By default, I think the Administrator and Editor roles have unfiltered_html enabled. You may want to disable this feature for all roles.

unfiltered_html is useful if you must add iframes in your design – which are considered dangerous. However, that would also be the case when your website allows visitors to leave comments (a hacker could insert a malicious iframe and other visitors would be in danger).

Obviously, this is the simplest , most common scenario, there may be others I am not aware of – I just did some research and found the above.

Hope it helps.

Thanks @crisicon,

We do have such a user/access plugin so are vulnerable. Hoping the fix comes soon.

Thanks for your reply ??

Also hoping for a fix soon!

Greetings!
Security is of utmost importance.

Any chance the dev could provide an update of sorts, please? That would be much appreciated by the users of this useful plugin.

Yes it’s been more than two weeks now…!

For all those who don’t want to wait any longer, I switched the affected project to “F4 Post Tree” plugin: https://de.www.ads-software.com/plugins/f4-tree/

Can very much recommend this as you get a page tree at the left side of the page list (similar to TYPO3 if somebody knows it) and that’s even more useful in my opinion.

@claudiaiw

Thanks for the recommendation but that is nothing like this plugin whereas Nested Pages replaced the clunky default WordPress page and post list entirely and makes it more manageable. Plus your recommendation doesn’t work with custom post types.

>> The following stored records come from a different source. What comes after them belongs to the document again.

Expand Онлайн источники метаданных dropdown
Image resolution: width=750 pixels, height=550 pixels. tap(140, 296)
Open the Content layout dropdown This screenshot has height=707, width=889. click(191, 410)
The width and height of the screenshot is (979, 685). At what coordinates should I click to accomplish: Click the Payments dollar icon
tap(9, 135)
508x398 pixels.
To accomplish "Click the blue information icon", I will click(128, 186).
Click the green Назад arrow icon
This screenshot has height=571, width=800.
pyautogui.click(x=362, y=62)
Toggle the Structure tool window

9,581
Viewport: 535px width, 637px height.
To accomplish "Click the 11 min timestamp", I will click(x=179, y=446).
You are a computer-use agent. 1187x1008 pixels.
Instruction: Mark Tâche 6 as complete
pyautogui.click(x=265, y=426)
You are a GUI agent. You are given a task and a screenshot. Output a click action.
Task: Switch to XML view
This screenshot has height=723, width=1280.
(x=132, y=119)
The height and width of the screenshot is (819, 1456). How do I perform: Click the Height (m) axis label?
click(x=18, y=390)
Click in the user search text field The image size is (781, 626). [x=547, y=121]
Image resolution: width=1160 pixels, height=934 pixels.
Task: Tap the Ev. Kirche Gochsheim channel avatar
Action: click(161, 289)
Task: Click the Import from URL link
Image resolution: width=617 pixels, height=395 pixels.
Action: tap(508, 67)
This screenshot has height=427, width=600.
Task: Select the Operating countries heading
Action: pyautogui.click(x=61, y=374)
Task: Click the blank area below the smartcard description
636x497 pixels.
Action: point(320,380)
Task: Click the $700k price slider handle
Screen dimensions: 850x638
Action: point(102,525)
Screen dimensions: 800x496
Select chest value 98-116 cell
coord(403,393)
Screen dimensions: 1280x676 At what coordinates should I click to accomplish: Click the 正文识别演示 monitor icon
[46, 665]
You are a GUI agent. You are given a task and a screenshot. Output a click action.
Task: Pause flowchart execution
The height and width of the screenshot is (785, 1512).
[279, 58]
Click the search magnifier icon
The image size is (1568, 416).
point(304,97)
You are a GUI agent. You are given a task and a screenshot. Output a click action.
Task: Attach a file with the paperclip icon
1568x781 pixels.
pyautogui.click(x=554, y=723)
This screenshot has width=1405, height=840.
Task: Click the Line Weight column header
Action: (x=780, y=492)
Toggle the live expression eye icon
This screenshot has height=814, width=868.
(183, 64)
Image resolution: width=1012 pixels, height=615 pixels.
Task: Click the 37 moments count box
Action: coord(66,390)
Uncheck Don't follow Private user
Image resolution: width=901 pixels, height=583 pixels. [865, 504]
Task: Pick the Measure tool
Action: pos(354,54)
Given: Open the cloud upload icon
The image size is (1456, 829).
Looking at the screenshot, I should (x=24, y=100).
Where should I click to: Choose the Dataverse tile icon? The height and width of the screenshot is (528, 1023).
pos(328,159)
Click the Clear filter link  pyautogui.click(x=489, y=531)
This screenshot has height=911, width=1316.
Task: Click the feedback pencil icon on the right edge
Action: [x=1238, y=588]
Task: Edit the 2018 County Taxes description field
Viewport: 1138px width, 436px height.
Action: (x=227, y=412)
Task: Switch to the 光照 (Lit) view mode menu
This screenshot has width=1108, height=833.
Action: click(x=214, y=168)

Thanks, but I’ll hold out for an update here.

@viablethought, I agree. It’s not on par. Still, thanks to @claudiaiw for the recommendation.

What’s odd is that www.ads-software.com hasn’t delisted this vulnerable plugin. They normally do after giving the devs a short grace period to patch the security hole.

FWIW, I found the developer’s email address on Github where the plugin is listed. I emailed him directly, just in case he’s not seeing these messages.

I hope he’ll respond. Fee free to reach out to him as well, in case my email goes to spam and he doesn’t see that either. Fingers crossed.

@gillesgagnon

I have posted the issue on Github which he should see.

https://github.com/kylephillips/wp-nested-pages/issues/351

Unfortunately, his plugins are not his full time gig, he may be busy with that or there is a lot of illness going around, could be laid up with that? Who knows. Dude is super talented and builds great stuff, if there was some type of “pro” version I would certainly support the cause, especially with this plugin – which should be part of core anyway.

@viablethought… well said. Thanks for also posting on github. Hopefully it’s not a health issue.

Hi all,

Alive and healthy. I’m unfamiliar with Patchstack, so I’ve reached out to them for specifics on the report, since the wording is a little vague. Once I receive additional information that will help identify the specific reason for the report I’ll patch and release.